An Open-Label Extension Study to Investigate the Long-Term Safety and Tolerability of THC/CBD Oromucosal Spray and Oromucosal THC Spray in Patients With Terminal Cancer-Related Pain Refractory to Strong Opioid Analgesics
R. Johnson, D. Lossignol, M. Burnell-Nugent, M. T. Fallon
- Long-term use of cannabinoids was well tolerated and no loss of effect was perceived
- Patients on treatment did not seek to increase cannabinoids dose nor did they seek any other treatment for pain relief
- Quality of life domains of insomnia, fatigue and pain showed an improvement after cannabinoid administration and no harmful effect was observed in the domain of cognitive functioning
OBJECTIVES & HYPOTHESIS → Opioids are the principal agents used in the management of cancer-related pain, but the therapeutic benefit of their prolonged use is frequently offset by the development of unbearable side effects. This follow-up study was conducted to investigate the long-term safety and tolerability of THC+CBD and THC administrations in relieving pain in advanced cancer patients.

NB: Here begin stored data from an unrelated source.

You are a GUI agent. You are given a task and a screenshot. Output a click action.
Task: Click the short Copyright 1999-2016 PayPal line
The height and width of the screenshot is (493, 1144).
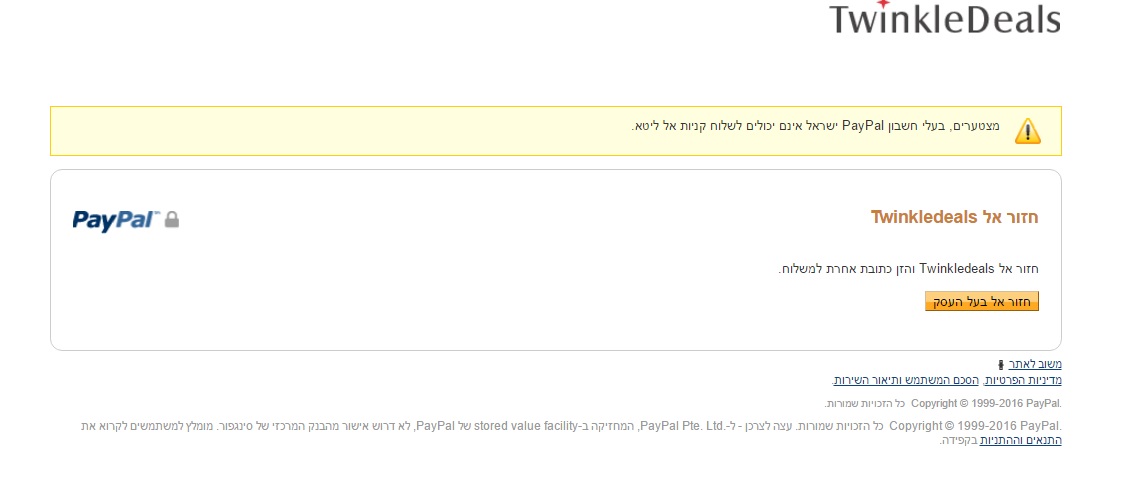(942, 403)
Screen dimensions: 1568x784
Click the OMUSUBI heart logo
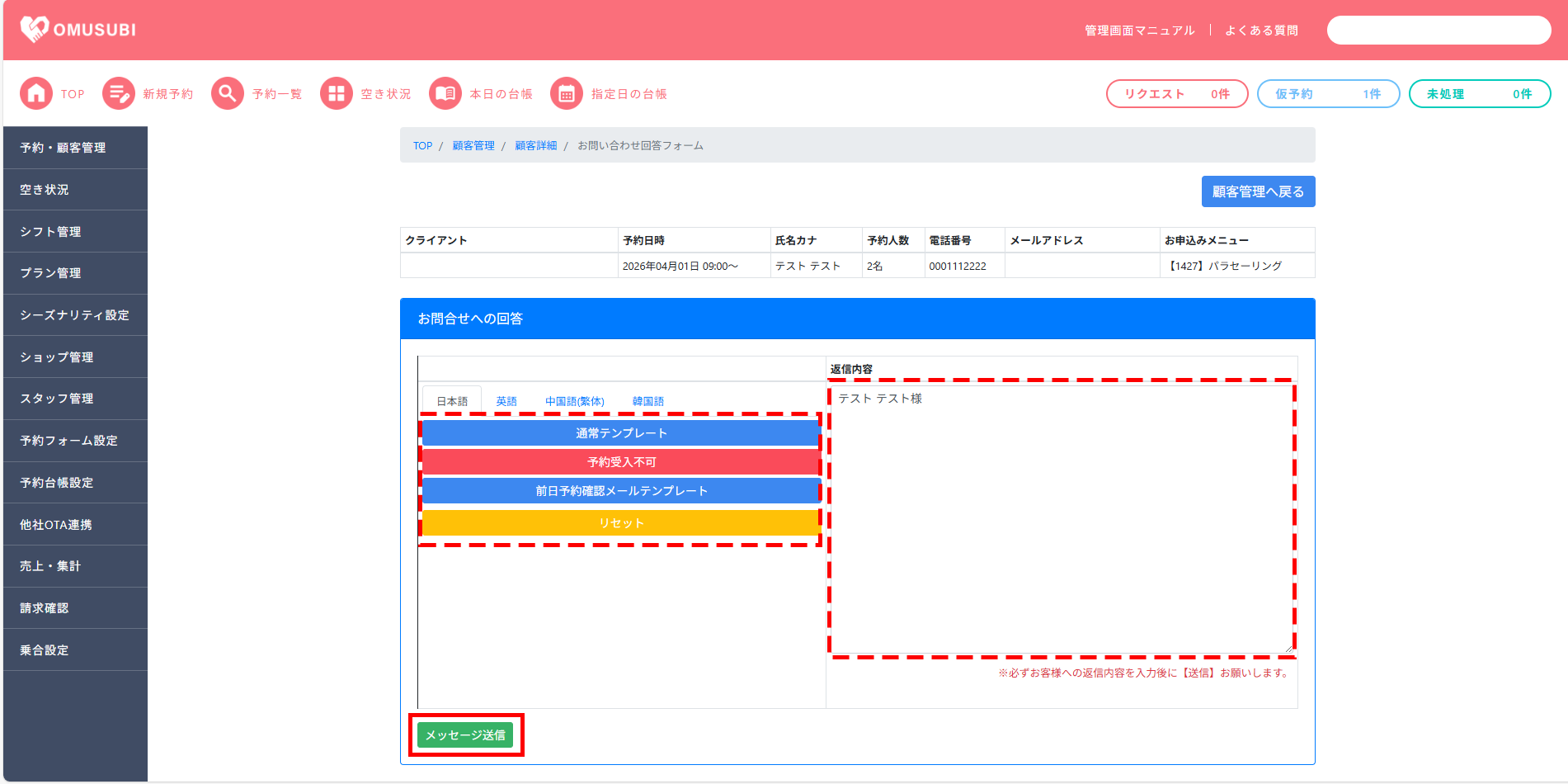pyautogui.click(x=35, y=30)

METHODS → 43 patients who had participated in a previous 3 arm (THC+CBD, THC or placebo), 2 week parent randomized controlled trial, entered this open-label, multicenter, follow-up study. At each visit, the following information was recorded: adverse events, vital signs, blood sample analyses data, pain control assessment, and any changes in current medical conditions and current dose of study medication. The European Organization for Research and Treatment of Cancer Quality of Life Questionnaire-C30 (EORTC QLQ-C30) and Brief Pain Inventory Short-Form (BPI-SF) were also completed. The efficacy endpoints were based on a pain scale of 0-10, including the average and worst pain, and the amount of pain that interfered with their daily life, and on the Quality of Life questionnaire. The safety endpoints were: incidence of non elicited side effects, laboratory parameters and use of rescue medication and maintenance analgesic medication.

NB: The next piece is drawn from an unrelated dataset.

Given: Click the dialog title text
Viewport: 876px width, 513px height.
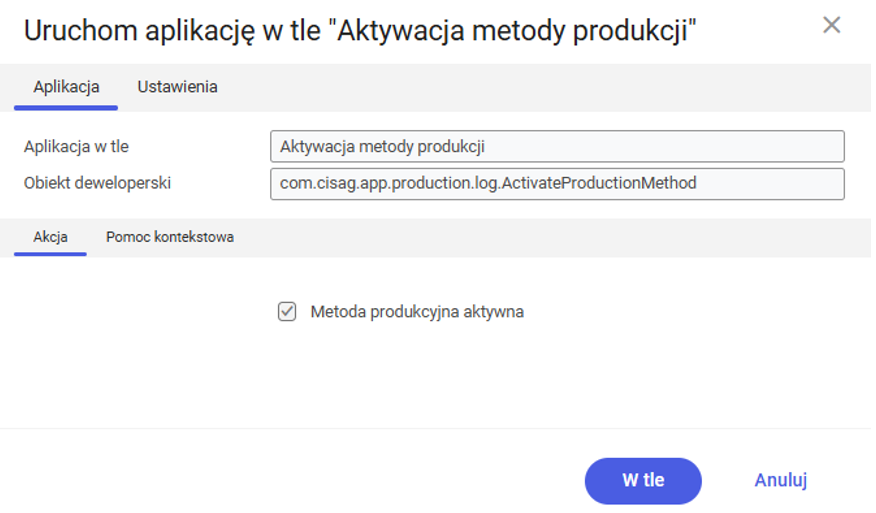Looking at the screenshot, I should pos(360,30).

RESULTS → The scores for ‘‘pain severity’’ and ‘‘worst pain’’ domains showed a decrease at each visit in the THC/CBD spray patients. For the EORTC QLQ-C30 domains concerning adverse effects, improvements over time were observed in the domains of insomnia (26% decrease) and pain (24% decrease) between baseline and Week 5. There also was a decrease in the domain of fatigue. No deleterious effect was observed in the domain of cognitive functioning. Throughout the study there was no evidence of a loss of effect for the relief of cancer-related pain with long-term use. Patients also did not seek to increase their dose of the study medication or other pain-relieving medication over time. The fact that only a small proportion of patients withdrew from the study because of the lack of efficacy suggests, therefore, that patients considered the study medication to be providing a clinically meaningful benefit. The treatment with CBD+THC was well tolerated and only 8% of patients had a side effect that was considered to be related to the study medication. Results also suggest that THC/CBD spray remains well tolerated and beneficial for up to five weeks of exposure. Benefits received by study patients during the randomized study were maintained during their participation in the extension study, without an increase in the dose of the study medication.